Der ukrainische Botschafter in Ankara, Vasil Bodnar, betonte am Dienstag die «Lebensfähigkeit» des zwischen Russland und der Ukraine geschlossenen Getreideexportabkommens und forderte eine Verlängerung vor dessen Auslaufen.
«Es stellt sich jetzt die Frage nach der Fortsetzung dieser Initiative, da weniger als 60 Tage verbleiben, bevor sie ausläuft, und das ist jetzt eine der dringendsten Fragen (…) Diese Initiative hat ihre Lebensfähigkeit bestätigt», sagte Bodnar.
Moskau und Kiew haben Ende Juli unter Vermittlung von Teheran und den Vereinten Nationen eine Vereinbarung über die Ausfuhr von Weizen aus ukrainischen Häfen getroffen. Seitdem haben mehr als 14 Millionen Tonnen das Land verlassen.
Bodnar beklagte jedoch, dass dies nicht die Menge sei, die sich die ukrainischen Behörden erhofft hätten, und beklagte, dass die russische Seite nichts anderes getan habe, als das in Istanbul eingerichtete gemeinsame Kontrollzentrum zu behindern.

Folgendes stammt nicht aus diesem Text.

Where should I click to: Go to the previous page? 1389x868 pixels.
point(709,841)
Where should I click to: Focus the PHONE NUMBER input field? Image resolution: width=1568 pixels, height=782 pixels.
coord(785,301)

In diesem Zusammenhang betonte der ukrainische Diplomat, dass die Verlängerung des Getreideabkommens eine der wichtigsten Prioritäten zwischen der Ukraine und der Türkei sei, so die Nachrichtenagentur Ukrinform.
Das Abkommen über Getreideexporte aus der Ukraine über das Schwarze Meer wurde Mitte November um 120 Tage verlängert, wovon mehr als die Hälfte bereits erfüllt ist.